◆ WORK INSTRUCTION: From the Tuition Tracker article below, list every cost that the article includes in the total cost of attendance.

◆ STUDY TEXT:

New Tuition Tracker Documents Rising College Prices
Updated interactive tool shows how low-income students are being priced out of four-year colleges.
In an effort to provide clearer college affordability information to the public and media, a consortium of journalism organizations released an updated and improved “Tuition Tracker” web tool on Oct. 18, 2018.
The free college data site, which was first launched in 2014, now provides updated pricing information for more than 3,800 colleges and universities. It also features an intuitive and easy-to-use lookup tool for information on individual colleges. And it allows users to freely download a spreadsheet so that they can compare the sticker prices, net prices, graduation rates and demographic makeup of public, private and for-profit colleges in the U.S.
Among the many findings revealed by the data:
There’s a big gap between the “sticker price” colleges post on their websites and the “net price” that most students actually pay. Net price is defined as the total cost of attendance (which includes tuition, fees, books and living expenses) less any grants or scholarships.
Only about 37 percent of undergraduates pay their school’s sticker prices, according to the U.S. Department of Education. The rest get aid to reduce the amount they have to borrow or spend from savings.
For example, the Tuition Tracker data shows that freshmen from families in the middle of the income distribution — earning between $48,000 and $75,000 a year — on average, cobble together a total of about $10,000 in federal, state and college grants and scholarships, which brings their net cost down to about $14,000 per year at public four-year colleges. And other research has found that private colleges overall award 89 percent of freshmen scholarships equivalent to, on average, half of the school’s sticker price, though that still leaves them will annual bills north of $22,000.
Another important finding: The colleges that charge the lowest net prices to low-income Americans also have the lowest graduation rates. Meanwhile, colleges that tend to give their alumni more job market advantages are becoming increasingly unaffordable for students from low-income families.
The average net cost for low-income freshmen starting out at public community college full time — including tuition, fees, books, and living expenses and subtracting out grants and scholarships — was $5,977 in the 2015-16, the latest year for which the Tuition Tracker has data. That was up only about 4 percent (about half the rate of overall inflation) since 2010.
But the low-income group, defined as those from families with annual incomes below $30,000, are unlikely to have savings or earnings. So that net cost must typically be covered by student loans and student earnings.
Unfortunately, community colleges also have low graduation rates. Only about 22 percent of community college students manage to earn associate’s degrees within three years of starting. And only 14 percent of freshmen who start at community colleges earn a bachelor’s degree, the credential that tends to be more in demand with employers, within six years.

◆ AVAILABLE DATA:
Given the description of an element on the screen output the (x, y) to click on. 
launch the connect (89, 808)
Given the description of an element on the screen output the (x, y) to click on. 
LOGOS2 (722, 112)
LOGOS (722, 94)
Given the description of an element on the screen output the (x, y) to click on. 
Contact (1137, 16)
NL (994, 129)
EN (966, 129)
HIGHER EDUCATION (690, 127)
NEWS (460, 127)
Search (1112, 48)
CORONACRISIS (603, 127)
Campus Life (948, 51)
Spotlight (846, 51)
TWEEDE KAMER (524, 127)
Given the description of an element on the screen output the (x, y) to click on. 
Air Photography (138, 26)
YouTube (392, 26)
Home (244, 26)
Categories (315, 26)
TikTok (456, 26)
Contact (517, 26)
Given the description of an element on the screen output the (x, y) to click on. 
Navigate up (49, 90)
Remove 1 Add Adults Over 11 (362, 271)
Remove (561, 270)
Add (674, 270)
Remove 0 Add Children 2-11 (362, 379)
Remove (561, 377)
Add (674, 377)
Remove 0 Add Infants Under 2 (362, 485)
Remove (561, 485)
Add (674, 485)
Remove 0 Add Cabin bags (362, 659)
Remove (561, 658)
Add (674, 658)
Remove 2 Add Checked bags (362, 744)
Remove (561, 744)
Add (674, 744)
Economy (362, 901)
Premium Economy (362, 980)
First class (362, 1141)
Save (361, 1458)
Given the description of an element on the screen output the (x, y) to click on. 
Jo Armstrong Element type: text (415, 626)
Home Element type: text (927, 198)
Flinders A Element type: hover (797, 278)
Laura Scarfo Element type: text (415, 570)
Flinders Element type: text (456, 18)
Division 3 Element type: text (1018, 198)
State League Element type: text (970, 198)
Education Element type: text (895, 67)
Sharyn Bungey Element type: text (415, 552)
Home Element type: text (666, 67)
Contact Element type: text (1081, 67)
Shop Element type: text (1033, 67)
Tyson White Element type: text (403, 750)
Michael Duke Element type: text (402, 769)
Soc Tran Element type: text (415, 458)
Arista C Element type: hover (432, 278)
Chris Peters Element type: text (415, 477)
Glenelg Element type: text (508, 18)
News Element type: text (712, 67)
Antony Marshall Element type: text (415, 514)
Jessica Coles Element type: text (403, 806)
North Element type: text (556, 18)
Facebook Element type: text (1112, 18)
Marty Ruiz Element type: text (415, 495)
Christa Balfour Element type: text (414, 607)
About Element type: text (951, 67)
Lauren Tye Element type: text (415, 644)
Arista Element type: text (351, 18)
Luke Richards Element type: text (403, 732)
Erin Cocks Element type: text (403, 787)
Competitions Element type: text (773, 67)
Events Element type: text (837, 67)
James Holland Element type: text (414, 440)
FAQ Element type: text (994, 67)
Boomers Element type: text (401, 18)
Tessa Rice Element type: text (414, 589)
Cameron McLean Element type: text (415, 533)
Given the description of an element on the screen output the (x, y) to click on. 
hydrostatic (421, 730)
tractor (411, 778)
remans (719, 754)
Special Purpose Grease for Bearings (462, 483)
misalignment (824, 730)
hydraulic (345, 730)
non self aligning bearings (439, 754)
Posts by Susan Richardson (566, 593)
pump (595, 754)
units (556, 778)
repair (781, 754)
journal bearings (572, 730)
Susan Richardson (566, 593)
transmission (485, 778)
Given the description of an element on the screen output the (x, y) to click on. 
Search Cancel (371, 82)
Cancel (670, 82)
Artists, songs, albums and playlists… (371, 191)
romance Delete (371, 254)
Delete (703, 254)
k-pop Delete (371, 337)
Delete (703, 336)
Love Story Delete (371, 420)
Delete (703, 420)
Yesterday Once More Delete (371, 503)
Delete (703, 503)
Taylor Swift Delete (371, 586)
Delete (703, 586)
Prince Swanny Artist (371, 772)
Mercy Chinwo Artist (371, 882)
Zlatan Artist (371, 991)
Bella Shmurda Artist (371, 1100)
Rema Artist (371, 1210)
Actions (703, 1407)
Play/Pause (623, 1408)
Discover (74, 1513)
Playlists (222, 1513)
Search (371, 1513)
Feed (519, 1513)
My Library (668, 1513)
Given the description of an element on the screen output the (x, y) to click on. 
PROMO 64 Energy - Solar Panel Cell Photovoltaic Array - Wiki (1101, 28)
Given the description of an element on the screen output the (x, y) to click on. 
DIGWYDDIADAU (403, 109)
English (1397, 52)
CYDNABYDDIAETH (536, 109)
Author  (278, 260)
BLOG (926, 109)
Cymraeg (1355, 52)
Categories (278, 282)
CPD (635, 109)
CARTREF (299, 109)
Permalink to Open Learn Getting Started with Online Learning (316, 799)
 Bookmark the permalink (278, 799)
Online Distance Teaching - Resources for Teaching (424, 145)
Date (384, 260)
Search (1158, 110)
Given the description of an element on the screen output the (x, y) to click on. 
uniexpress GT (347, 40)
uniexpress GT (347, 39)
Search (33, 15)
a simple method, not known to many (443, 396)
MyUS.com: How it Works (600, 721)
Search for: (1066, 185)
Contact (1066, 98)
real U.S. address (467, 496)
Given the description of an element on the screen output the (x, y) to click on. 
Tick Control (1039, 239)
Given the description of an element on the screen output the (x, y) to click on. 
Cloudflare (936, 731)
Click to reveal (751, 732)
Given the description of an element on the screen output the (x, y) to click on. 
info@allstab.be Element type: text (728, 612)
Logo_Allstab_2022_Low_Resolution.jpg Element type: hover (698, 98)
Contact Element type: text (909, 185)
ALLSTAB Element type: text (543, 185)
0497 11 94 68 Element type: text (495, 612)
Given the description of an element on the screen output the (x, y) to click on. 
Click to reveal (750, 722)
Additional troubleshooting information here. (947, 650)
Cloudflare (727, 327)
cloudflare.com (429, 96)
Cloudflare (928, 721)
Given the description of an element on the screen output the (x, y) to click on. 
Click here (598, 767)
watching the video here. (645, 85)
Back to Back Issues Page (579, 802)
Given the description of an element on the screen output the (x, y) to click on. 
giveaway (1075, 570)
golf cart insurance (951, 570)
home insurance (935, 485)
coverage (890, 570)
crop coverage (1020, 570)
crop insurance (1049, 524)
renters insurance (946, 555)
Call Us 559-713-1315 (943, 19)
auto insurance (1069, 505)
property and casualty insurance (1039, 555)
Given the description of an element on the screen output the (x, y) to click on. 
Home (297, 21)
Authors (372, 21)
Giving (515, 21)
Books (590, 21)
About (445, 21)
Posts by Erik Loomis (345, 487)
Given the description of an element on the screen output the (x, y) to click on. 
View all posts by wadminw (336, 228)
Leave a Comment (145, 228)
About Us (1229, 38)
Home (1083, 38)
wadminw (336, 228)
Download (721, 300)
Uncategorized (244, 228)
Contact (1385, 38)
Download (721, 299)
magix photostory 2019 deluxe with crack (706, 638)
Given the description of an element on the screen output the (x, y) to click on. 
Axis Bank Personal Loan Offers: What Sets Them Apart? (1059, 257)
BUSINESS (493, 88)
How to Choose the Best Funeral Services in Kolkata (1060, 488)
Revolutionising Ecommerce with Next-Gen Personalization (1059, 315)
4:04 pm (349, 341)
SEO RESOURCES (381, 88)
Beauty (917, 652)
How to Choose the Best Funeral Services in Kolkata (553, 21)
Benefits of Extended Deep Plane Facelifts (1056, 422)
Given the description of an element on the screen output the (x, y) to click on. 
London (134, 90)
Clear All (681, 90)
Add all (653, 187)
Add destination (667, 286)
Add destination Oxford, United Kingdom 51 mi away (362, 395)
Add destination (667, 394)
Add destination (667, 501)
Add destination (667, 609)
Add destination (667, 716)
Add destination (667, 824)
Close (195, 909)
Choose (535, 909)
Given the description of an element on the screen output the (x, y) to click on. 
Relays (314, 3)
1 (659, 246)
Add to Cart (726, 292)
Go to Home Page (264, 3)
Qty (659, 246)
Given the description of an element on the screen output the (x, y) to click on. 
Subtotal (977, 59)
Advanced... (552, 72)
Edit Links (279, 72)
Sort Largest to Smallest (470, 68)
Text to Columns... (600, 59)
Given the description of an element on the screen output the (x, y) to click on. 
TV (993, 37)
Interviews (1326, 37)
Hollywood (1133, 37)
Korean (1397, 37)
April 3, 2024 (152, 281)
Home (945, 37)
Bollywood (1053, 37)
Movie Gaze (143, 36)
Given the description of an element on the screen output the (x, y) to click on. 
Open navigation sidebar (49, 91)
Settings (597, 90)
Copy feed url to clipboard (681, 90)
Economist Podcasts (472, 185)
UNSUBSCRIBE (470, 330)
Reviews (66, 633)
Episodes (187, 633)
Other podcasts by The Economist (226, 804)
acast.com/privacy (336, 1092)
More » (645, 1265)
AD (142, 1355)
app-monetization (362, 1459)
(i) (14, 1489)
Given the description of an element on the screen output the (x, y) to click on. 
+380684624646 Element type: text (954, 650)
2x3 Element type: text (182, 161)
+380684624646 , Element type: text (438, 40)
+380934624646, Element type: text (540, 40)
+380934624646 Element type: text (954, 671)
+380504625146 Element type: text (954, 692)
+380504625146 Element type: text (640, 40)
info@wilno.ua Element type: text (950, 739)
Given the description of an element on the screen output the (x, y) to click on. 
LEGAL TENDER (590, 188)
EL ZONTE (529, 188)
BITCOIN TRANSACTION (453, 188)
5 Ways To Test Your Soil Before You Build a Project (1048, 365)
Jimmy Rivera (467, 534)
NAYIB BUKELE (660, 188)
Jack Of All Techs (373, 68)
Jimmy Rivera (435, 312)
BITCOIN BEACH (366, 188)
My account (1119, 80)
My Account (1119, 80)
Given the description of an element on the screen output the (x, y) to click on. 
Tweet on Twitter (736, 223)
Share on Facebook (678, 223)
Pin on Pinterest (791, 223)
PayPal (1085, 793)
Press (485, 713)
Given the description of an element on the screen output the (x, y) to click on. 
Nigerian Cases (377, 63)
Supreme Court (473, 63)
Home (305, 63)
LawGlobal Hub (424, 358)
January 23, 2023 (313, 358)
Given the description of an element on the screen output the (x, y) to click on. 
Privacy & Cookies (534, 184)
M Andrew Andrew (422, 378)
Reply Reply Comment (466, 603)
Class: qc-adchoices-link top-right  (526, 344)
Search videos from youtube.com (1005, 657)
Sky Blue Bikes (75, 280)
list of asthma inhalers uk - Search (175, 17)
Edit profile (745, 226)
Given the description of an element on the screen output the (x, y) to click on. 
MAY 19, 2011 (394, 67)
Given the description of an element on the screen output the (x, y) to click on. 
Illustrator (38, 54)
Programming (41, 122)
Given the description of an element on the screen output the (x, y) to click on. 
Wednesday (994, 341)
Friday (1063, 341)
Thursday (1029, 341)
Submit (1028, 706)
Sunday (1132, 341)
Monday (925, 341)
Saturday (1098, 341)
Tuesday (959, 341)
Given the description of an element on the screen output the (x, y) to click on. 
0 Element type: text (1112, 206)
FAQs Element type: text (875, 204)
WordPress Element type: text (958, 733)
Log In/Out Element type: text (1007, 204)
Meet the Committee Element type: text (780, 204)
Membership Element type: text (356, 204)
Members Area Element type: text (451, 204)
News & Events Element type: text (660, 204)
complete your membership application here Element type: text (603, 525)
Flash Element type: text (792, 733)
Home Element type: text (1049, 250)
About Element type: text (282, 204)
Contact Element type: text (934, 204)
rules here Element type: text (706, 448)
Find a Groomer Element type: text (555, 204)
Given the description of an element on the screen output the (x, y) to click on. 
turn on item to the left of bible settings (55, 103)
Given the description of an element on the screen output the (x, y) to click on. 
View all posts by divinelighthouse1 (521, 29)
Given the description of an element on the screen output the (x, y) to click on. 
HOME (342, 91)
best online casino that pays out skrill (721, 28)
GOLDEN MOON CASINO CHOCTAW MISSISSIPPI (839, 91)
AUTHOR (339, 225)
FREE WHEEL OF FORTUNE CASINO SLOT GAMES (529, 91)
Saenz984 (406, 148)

◆ WRITTEN RESPONSE: Tuition, fees, books and living expenses.